Yoga therapy is becoming increasingly popular in the Western world, more so because the Medical Profession are now recognising the benefits a consistent yoga practice can have.
So what is Yoga Therapy? Yoga Therapy is when a highly trained yoga teacher will work one on one with their client for a specific reason. For example, injury rehabilitation, stress release, fertility, anything, whereby, a general yoga class may not be suitable.
There are many different reasons why someone will attend a yoga class, it could be for the physical aspect to it, it could be that they want to stretch their muscles; there are various different reasons. When some one makes the conscious decision to work privately in a Yoga Therapy session they are seeking help for a particular condition.
In a yoga class there are various ways in which yoga can be taught, it can be fast, slow, functional, aesthetic all of which are great if this is what you’re looking for and you will feel benefits from your practice. However, what I am seeing more and more of is that doctors, chiropractors etc are advising people to practice yoga without the understanding of what type of yoga is going to be beneficial to their patient especially when they have a particular condition, such as, back ache etc.
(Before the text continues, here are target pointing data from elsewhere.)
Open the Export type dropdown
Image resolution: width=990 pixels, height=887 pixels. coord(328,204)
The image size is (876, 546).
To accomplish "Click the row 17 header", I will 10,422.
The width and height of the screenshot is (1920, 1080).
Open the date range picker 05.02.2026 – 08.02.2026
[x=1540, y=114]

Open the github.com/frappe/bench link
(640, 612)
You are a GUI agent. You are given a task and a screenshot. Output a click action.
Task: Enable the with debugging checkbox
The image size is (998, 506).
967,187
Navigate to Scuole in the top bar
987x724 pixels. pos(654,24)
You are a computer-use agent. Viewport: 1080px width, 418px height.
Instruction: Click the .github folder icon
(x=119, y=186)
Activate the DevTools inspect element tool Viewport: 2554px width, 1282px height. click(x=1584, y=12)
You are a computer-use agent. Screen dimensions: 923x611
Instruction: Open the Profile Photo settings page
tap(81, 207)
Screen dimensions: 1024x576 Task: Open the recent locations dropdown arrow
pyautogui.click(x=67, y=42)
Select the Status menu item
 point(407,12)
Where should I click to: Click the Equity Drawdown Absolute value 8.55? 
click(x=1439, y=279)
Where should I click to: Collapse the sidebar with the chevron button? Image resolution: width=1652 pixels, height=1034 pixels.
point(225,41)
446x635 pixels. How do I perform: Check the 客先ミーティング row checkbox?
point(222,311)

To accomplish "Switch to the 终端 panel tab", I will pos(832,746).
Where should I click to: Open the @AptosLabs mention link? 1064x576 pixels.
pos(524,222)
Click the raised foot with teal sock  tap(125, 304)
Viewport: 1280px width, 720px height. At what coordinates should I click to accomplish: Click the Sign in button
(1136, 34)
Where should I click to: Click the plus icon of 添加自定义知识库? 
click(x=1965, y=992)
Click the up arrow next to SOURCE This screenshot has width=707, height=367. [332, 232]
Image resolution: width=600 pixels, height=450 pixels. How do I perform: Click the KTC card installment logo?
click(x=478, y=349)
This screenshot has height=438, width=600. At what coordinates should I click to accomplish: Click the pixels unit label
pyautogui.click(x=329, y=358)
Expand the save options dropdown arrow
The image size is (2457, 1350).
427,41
With this in mind, it is always advisable to contact the teacher of the class you may be interested in to find out if their class is suitable for you, a good teacher will be honest and will tell you if they think it is or isn’t. This is a much better solution than turning up and finding out that you’re unable to participate for whatever reason, this can have a really damaging affect on someone’s perception of what yoga is all about.
In a Yoga Therapy session the teacher will assess their client through their posture and their breathing to see where and if they can see an imbalance. The teacher will converse with the student to understand their needs, often once established this can become very different to the original reason why they came to you. In my experience I have seen these on numerous occasions. I had a client who came to me to gain more flexibility but they also wanted stress release, after the first conversation it became apparent that there was so much emotional turmoil going on it was affecting their whole physical being but more importantly they literally weren’t able to breath. We spent the first two sessions paying attention to this to see if we could make some space with the breath to allow space in their minds, it gradually worked and they started to feel the difference. The sessions progressed however, the practice itself was extremely simple as we had to go back to the beginning to peel the layers to find the origin of the cause of the problems they were having.
Yoga Therapy is about working with your client to provide them with a tool kit that they can use to ease their imbalance, even once they leave the security of your studio.
This isn’t to say that a yoga class won’t provide the same tool kit, it will however, on a more general basis as the teacher in the class has many different bodies to look after so it is impossible to have a one instruction fits all approach.
Although the distinction between the two is subtle it is important to note what the differences are and how they differ so you know what you’re getting.